[Records of locating words and elements]
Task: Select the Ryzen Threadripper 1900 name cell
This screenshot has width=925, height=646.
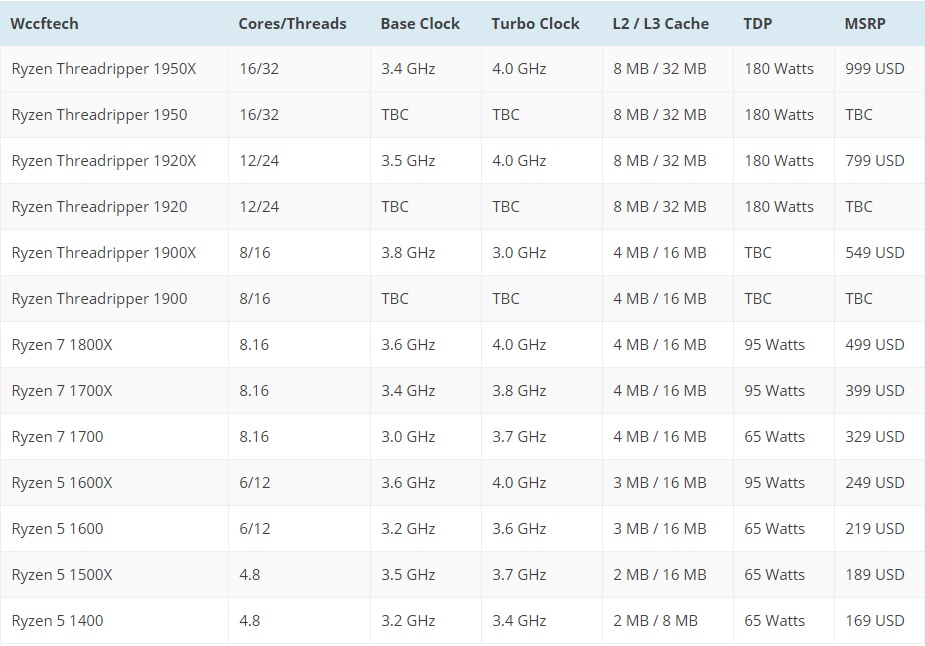Action: (x=99, y=299)
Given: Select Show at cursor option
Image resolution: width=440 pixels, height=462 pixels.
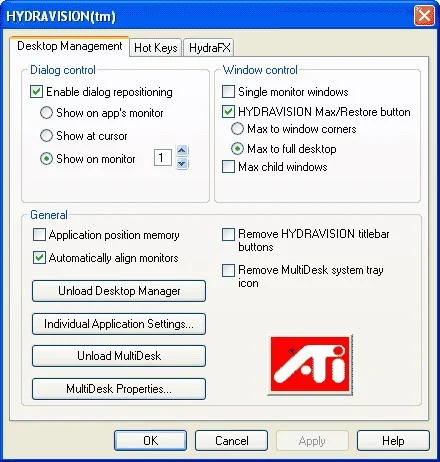Looking at the screenshot, I should coord(46,136).
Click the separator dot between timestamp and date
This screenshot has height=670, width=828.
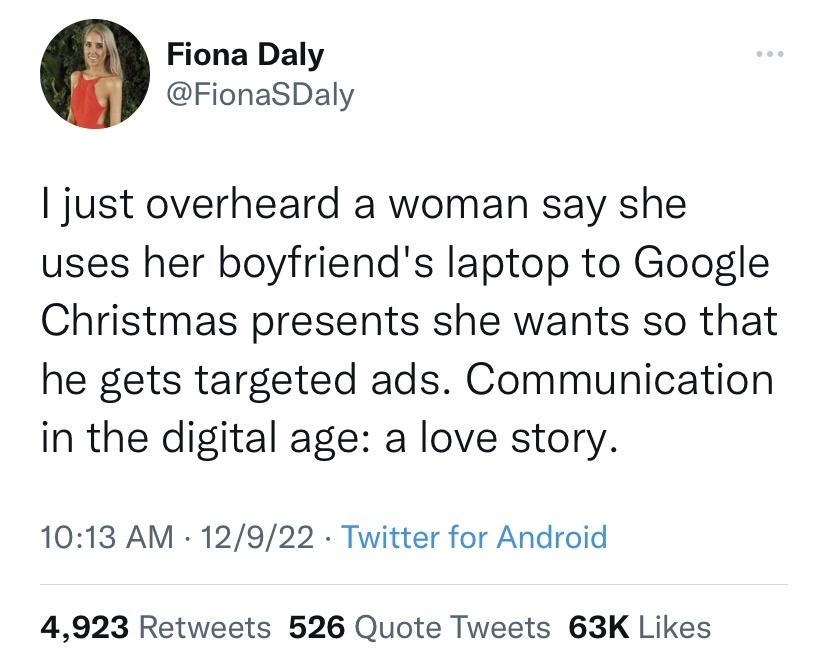click(x=188, y=537)
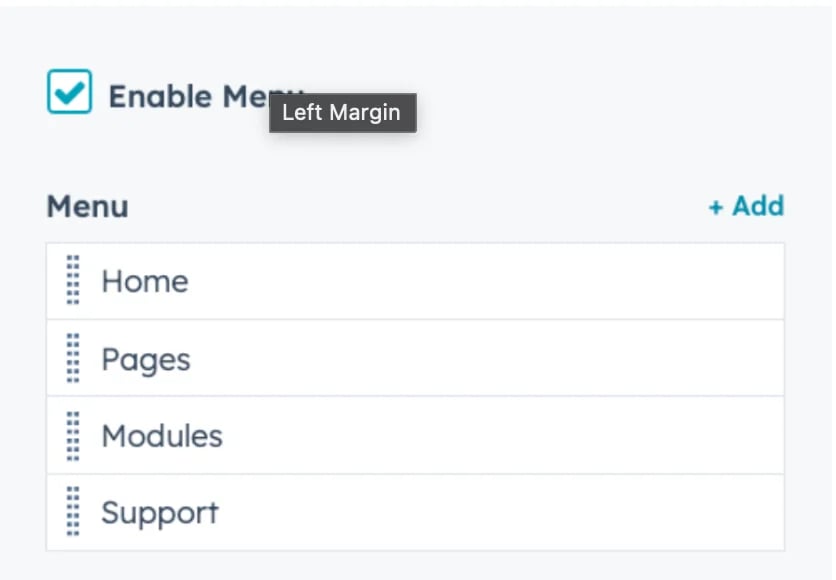
Task: Click the drag handle beside Home
Action: pos(73,280)
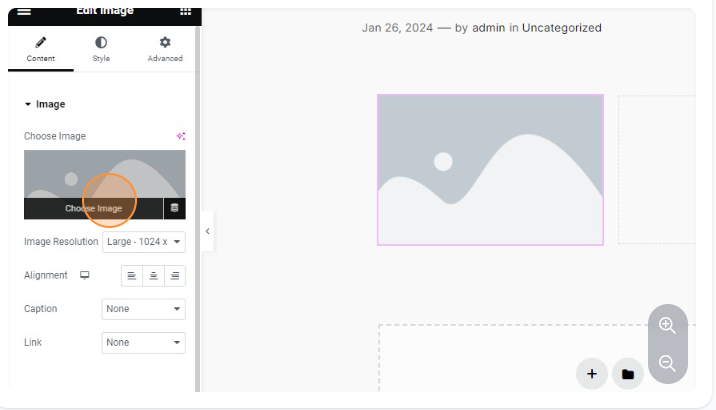Open the Image Resolution dropdown

[x=143, y=242]
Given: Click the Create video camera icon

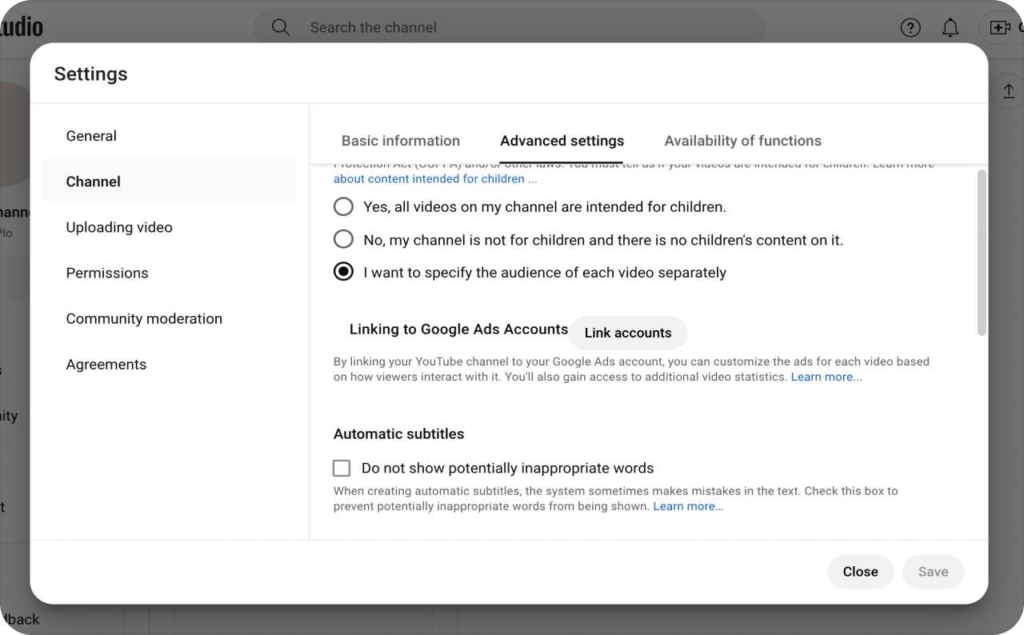Looking at the screenshot, I should pos(1000,28).
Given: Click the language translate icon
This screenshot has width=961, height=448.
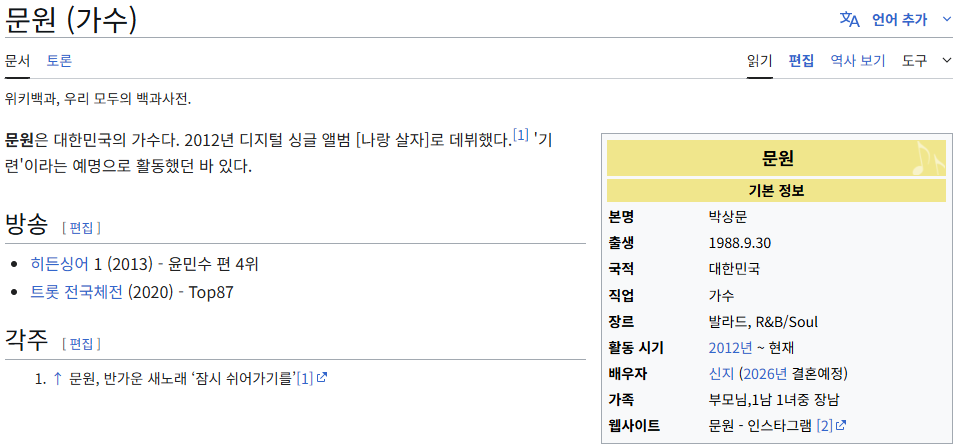Looking at the screenshot, I should pyautogui.click(x=849, y=20).
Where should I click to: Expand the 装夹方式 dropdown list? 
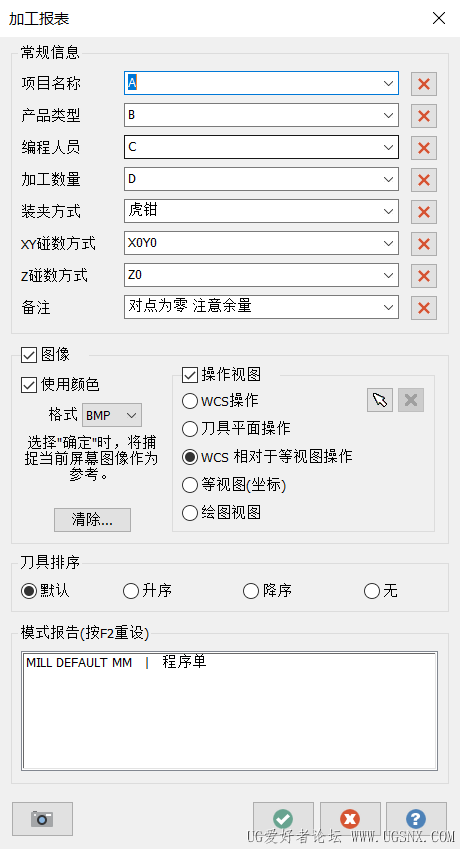[387, 211]
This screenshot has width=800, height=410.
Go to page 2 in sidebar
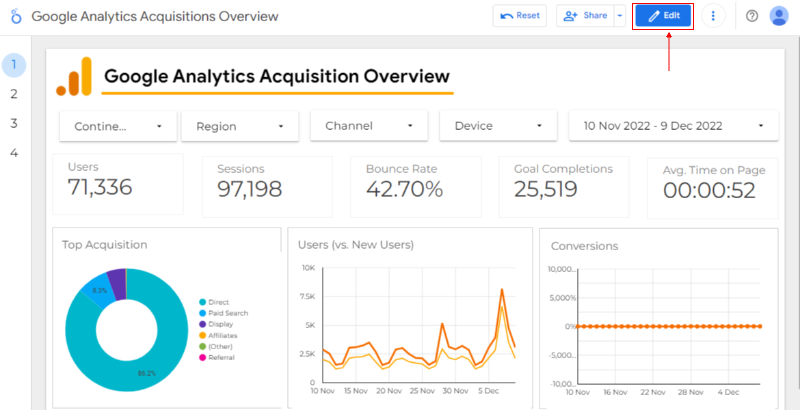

Short task: Please turn the listing above into a JSON list of strings with one string per line, leaving out blank lines. Omit the pictures.

Task response:
[
  "Task: Select the Ryzen Threadripper 1900 name cell",
  "This screenshot has width=925, height=646.",
  "Action: (x=99, y=299)",
  "Given: Select Show at cursor option",
  "Image resolution: width=440 pixels, height=462 pixels.",
  "Looking at the screenshot, I should coord(46,136).",
  "Click the separator dot between timestamp and date",
  "This screenshot has height=670, width=828.",
  "click(x=188, y=537)",
  "Task: Click the drag handle beside Home",
  "Action: pos(73,280)",
  "Open the Image Resolution dropdown",
  "[x=143, y=242]",
  "Given: Click the Create video camera icon",
  "Looking at the screenshot, I should pos(1000,28).",
  "Given: Click the language translate icon",
  "This screenshot has width=961, height=448.",
  "Looking at the screenshot, I should pyautogui.click(x=849, y=20).",
  "Where should I click to: Expand the 装夹方式 dropdown list? ",
  "[387, 211]",
  "This screenshot has width=800, height=410.",
  "Go to page 2 in sidebar"
]